→ Task brief
Pictures are to be left out, and only the lines below starting at the one with "Given: Open the File menu" and ending at the one with "Tap the Bluetooth status icon" are to be reproduced, each exactly, both ends included.

→ Record excerpts
☆ ☆ ☆ ☆ ☆
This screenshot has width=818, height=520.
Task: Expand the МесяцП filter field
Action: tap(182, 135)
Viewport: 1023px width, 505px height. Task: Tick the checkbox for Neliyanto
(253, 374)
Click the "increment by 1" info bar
☆ ☆ ☆ ☆ ☆
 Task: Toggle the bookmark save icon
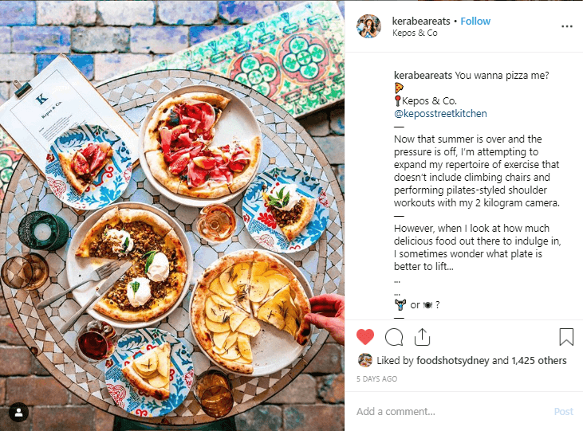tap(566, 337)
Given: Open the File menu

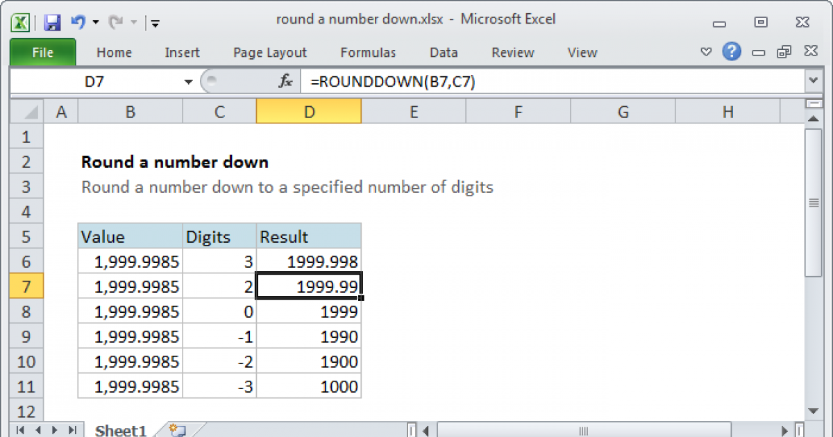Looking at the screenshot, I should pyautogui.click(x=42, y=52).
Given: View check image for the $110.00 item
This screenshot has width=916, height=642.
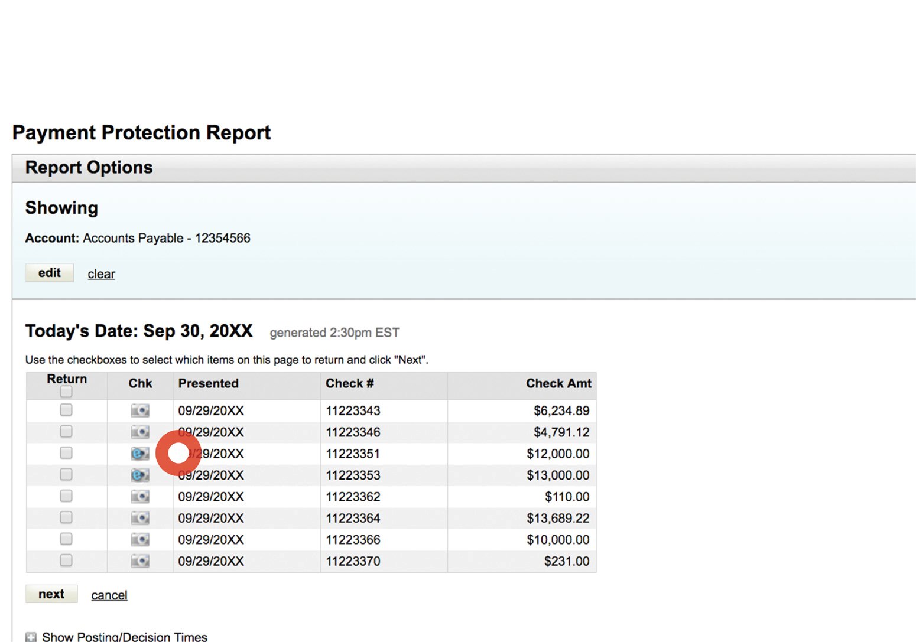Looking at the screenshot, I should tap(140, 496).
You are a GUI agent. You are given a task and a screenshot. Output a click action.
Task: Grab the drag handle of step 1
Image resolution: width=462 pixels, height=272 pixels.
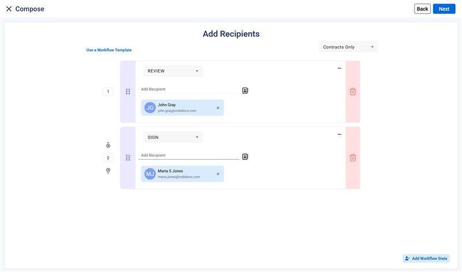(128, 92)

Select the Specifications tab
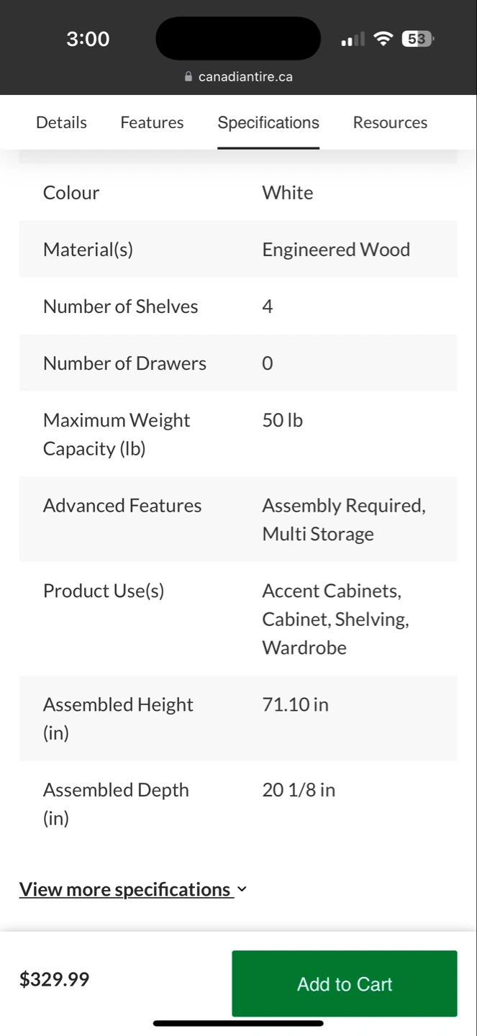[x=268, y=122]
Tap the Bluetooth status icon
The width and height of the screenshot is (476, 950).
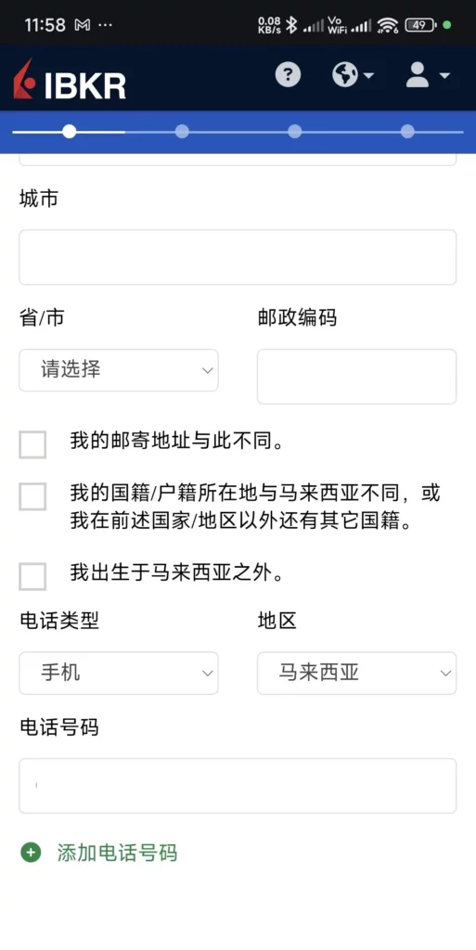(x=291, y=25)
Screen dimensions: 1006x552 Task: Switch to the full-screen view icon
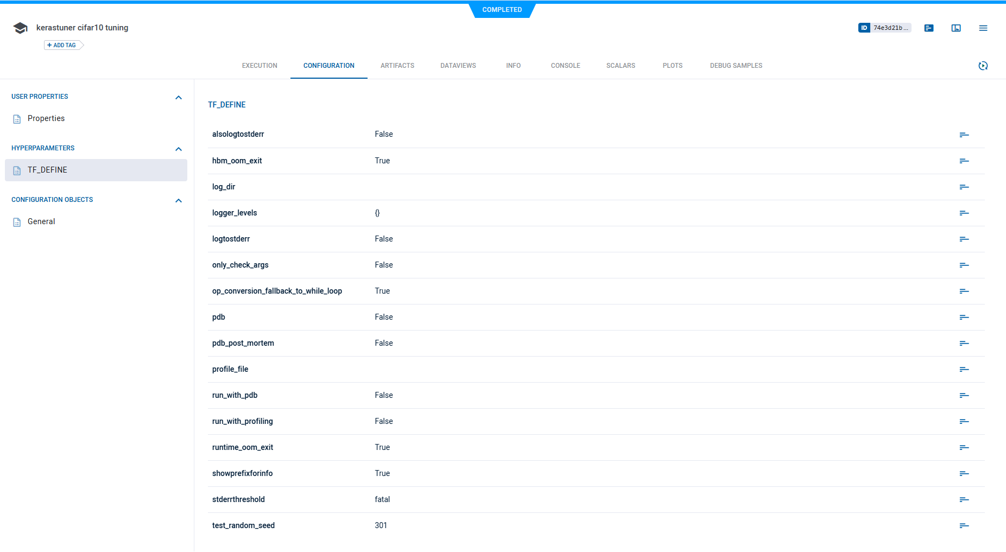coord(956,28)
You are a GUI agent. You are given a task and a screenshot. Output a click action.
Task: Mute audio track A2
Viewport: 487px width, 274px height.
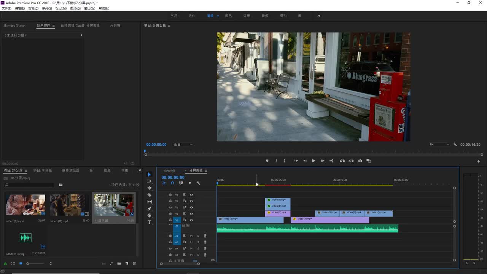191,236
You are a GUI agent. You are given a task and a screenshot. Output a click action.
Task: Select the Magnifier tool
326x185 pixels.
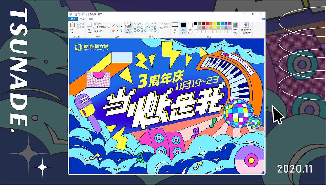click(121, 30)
☆ ☆ ☆ ☆ ☆
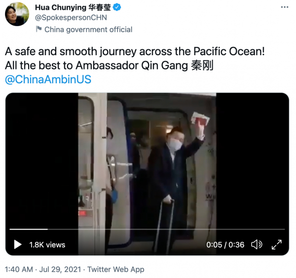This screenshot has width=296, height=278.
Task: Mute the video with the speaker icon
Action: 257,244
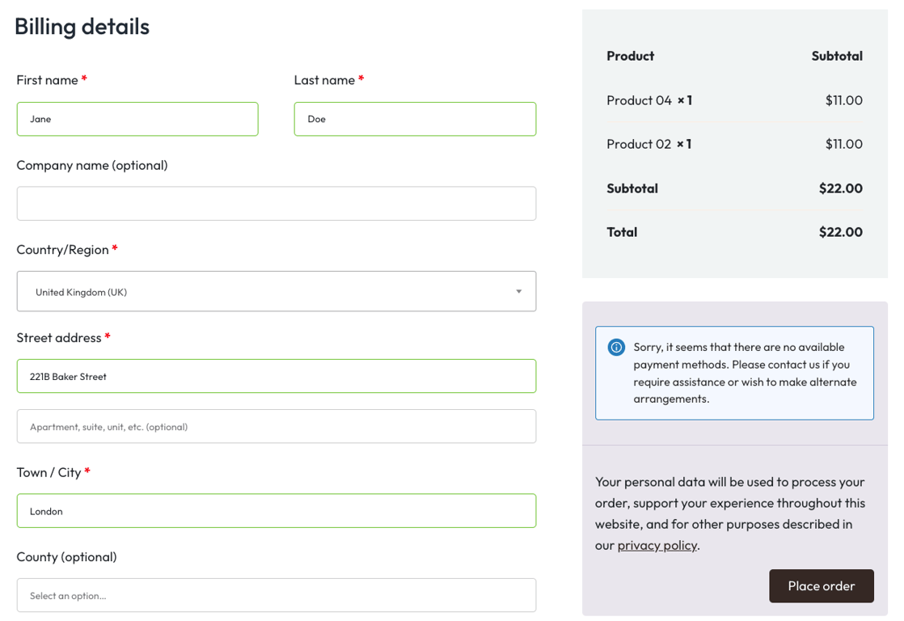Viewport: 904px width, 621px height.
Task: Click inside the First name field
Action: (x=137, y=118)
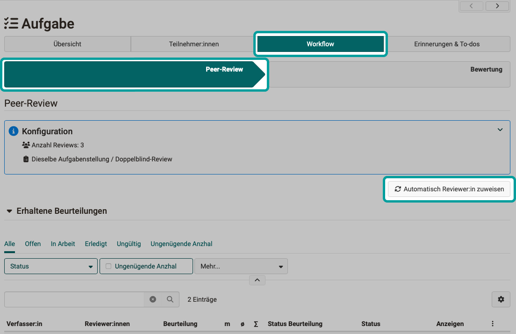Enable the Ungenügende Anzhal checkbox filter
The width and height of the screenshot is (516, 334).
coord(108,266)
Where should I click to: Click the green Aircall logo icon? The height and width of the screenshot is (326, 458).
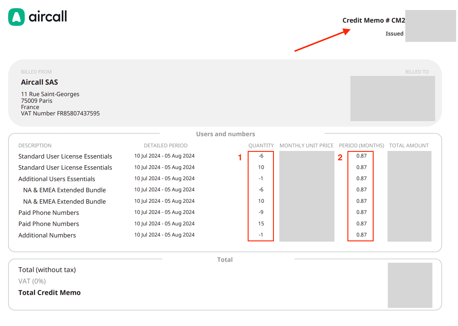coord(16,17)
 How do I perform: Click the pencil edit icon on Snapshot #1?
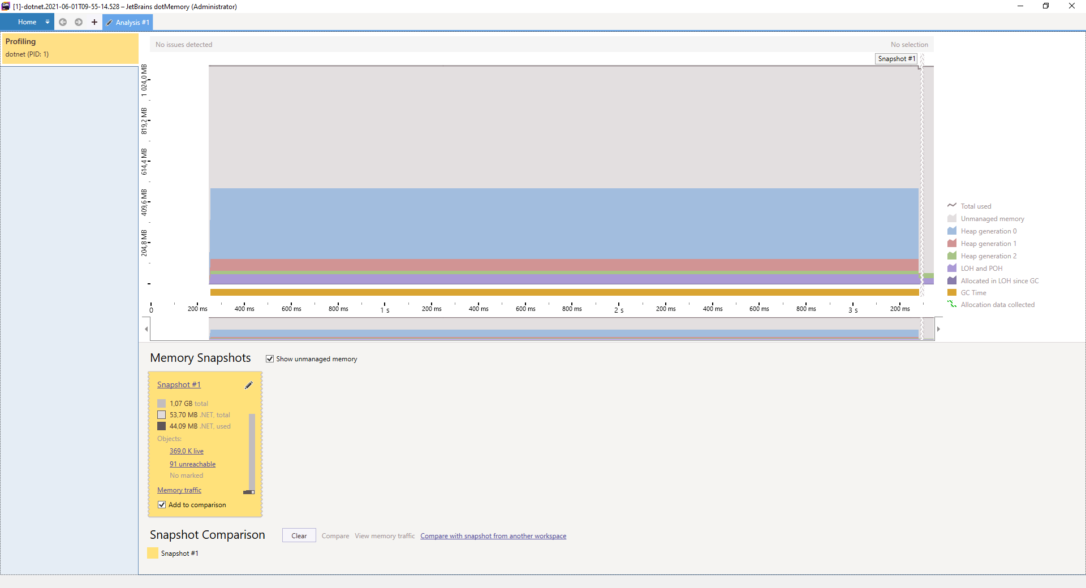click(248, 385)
☆ ☆ ☆ ☆ ☆
→ Response
Given: Open the File menu

Looking at the screenshot, I should pyautogui.click(x=42, y=52).
Given: View check image for the $110.00 item
This screenshot has width=916, height=642.
Looking at the screenshot, I should tap(140, 496).
You are a GUI agent. You are given a task and a screenshot. Output a click action.
Task: Grab the drag handle of step 1
Image resolution: width=462 pixels, height=272 pixels.
(128, 92)

Select the Specifications tab
[x=268, y=122]
Tap the Bluetooth status icon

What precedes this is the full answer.